The material below has pictures in it. Set down only the lines from the line containing "Select the Prós section header" through the line containing "Instruction: Switch to", word for word, and leave the pictures behind.

— Extracted records —
● ● ● ● ●
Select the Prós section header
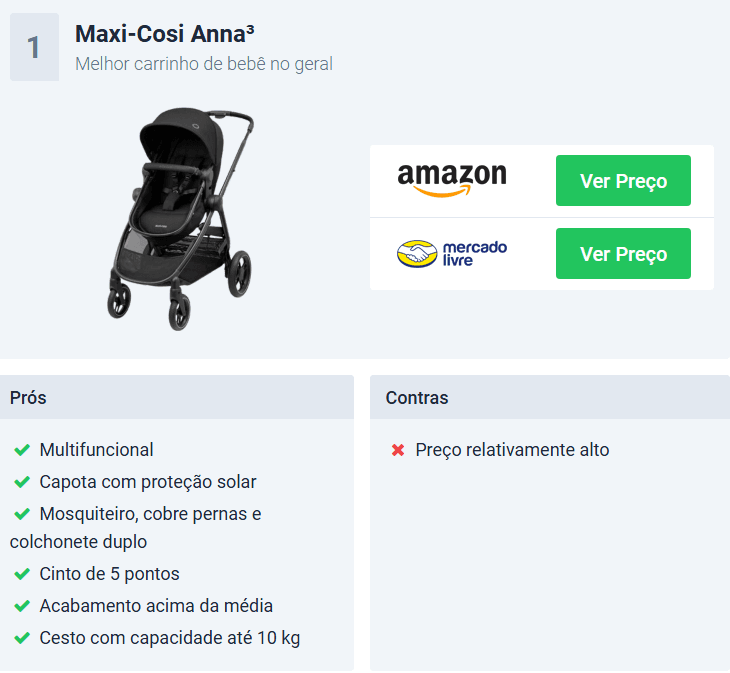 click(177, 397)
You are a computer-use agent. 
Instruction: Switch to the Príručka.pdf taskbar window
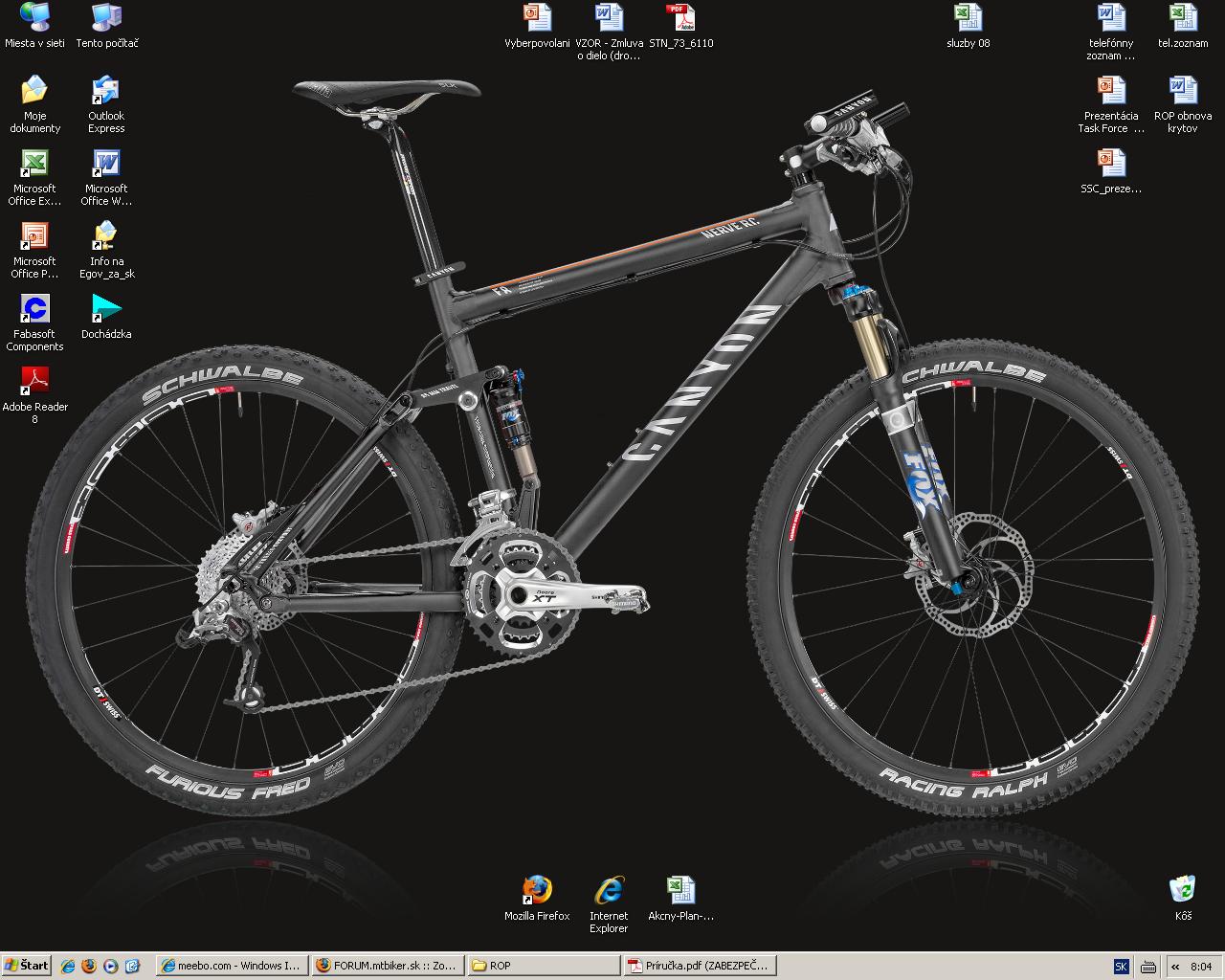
● ● ● ● ●
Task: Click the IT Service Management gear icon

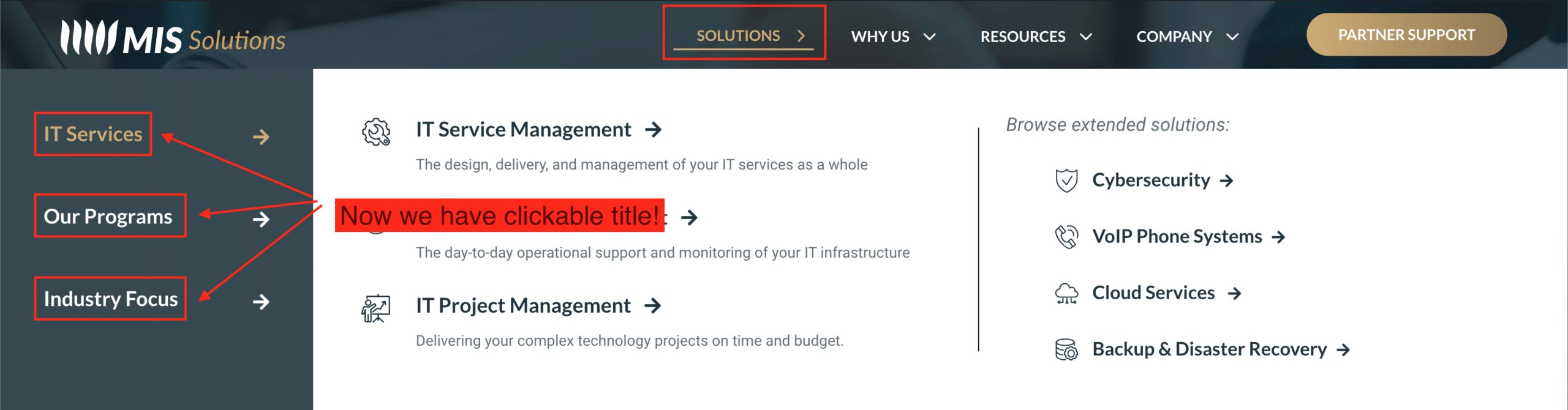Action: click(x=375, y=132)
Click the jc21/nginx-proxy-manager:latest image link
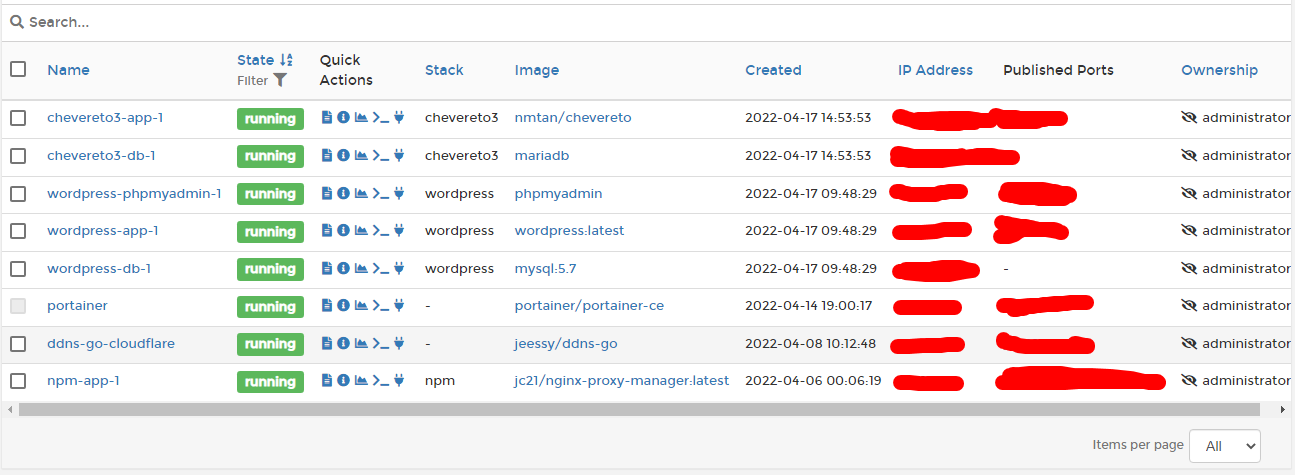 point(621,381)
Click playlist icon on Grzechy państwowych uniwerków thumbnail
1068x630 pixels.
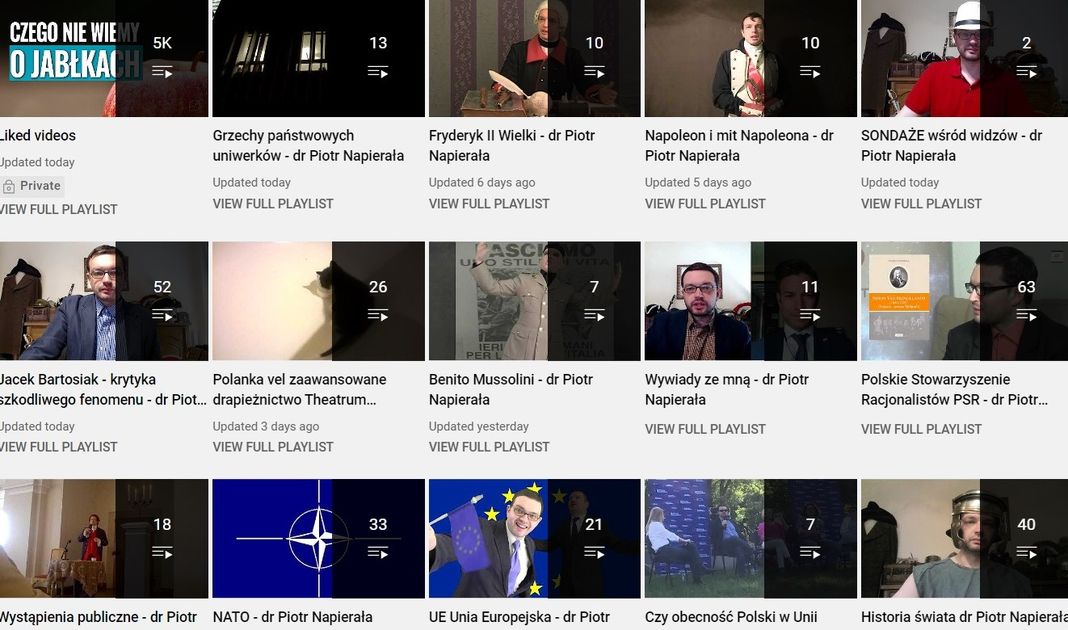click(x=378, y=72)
● ● ● ● ●
— Completed task —
Select the Prós section header
 click(177, 397)
You are a computer-use agent. 
Instruction: Switch to the Príručka.pdf taskbar window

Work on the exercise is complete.